**Short problem 1**
According to the passage on error propagation, what do $a$, $m$, and $r$ stand for in $a(m, r) = m/r$?
**Short problem 2**
Write the next few sentences of the passage on error propagation, picking up after its last line.

**Provided passage**
■ ■ ■ ■ ■ ■ ■
A bit of calculus and handwaving shows that for small variations that are also approximatable as Gaussian, and $X$ and $Y$ independent, $f(X, Y)$ can be approximately described as having mean $f(x, y)$, and $(\delta f)^2 = (\delta x)^2 (\frac{\partial f}{\partial x})^2 + (\delta y)^2 (\frac{\partial f}{\partial y})^2$.

We can do the same thing for $a(m, r) = m /r$, where $a$ is the calculated age, $m$ is the mass, and $r$ is the rate.

$$ \begin{align*} (\delta a)^2 &= (\delta m)^2 / r^2 + (\delta r)^2 m^2 / r^4 \\ a^2 &= m^2 / r^2 \\ (\delta a)^2/a^2 &= (\delta m)^2/m^2 + (\delta r)^2 / r^2 \\ (\delta a)/a &= \sqrt{(\delta m)^2/m^2 + (\delta r)^2 / r^2} \\ \end{align*} $$

This matches the formula you have. You just have to convert between absolute errors and relative errors to be able to use it.
■ ■ ■ ■ ■ ■ ■
**Source material**
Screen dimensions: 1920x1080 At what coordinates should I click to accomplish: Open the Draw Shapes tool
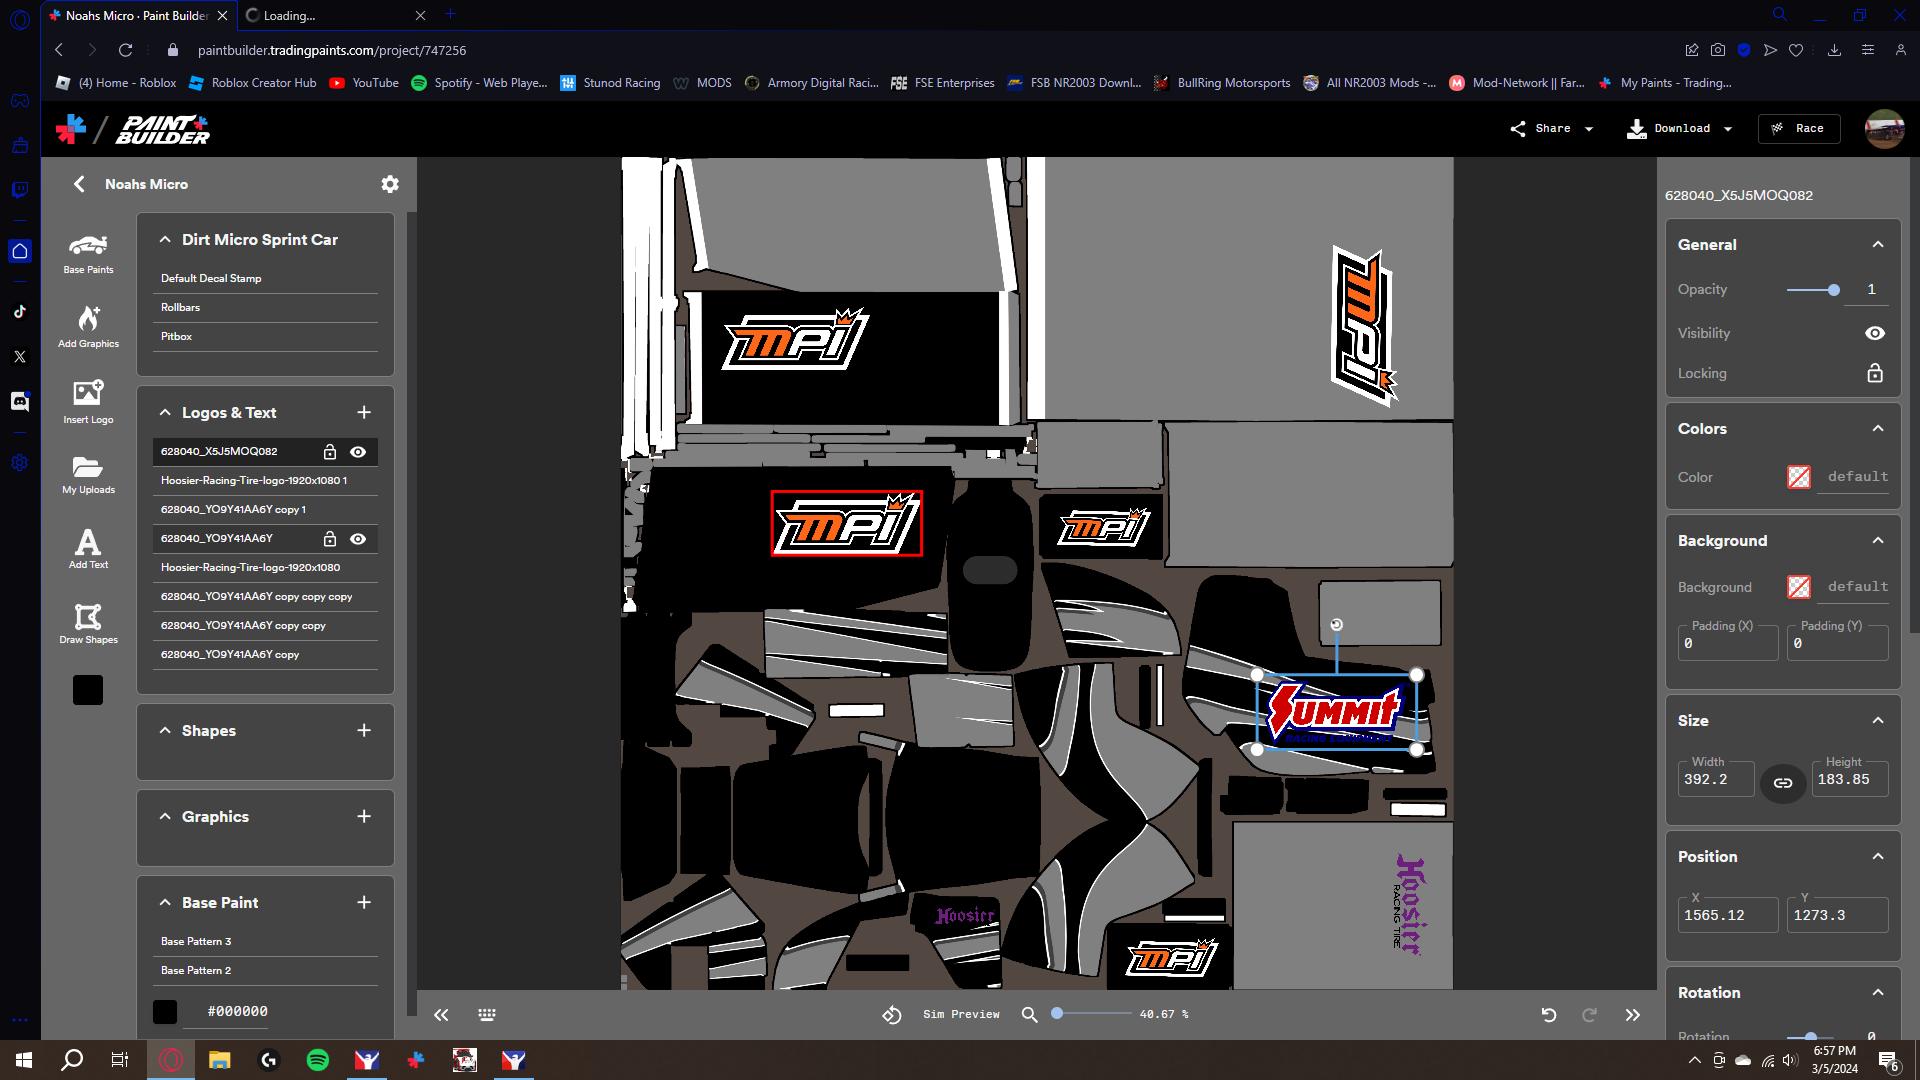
■ ■ ■ ■ ■ ■ ■
**Expected answer 1**
$a$ is the calculated age, $m$ is the mass, and $r$ is the rate.

**Expected answer 2**
*EDIT*ed to add (incorporating comments): To convert the sedimentation rate to relative error, just use $(\delta r)/r = 10\% = 0.1$. You need to find the $\delta m$ = standard error for the mean. It's not clear whether you have $\delta m_i$ for each individual sediment core measurements. If you do, you want to find $m$ with a weighted mean and calculating the standard error is a bit tricky, but the prescription given above for general $f$ expands fine to three arguments. If it's not, the standard mean can be used and the variance in the sample can be used to calculate the standard error of the mean. The relative error is of course just $(\delta m)/m$.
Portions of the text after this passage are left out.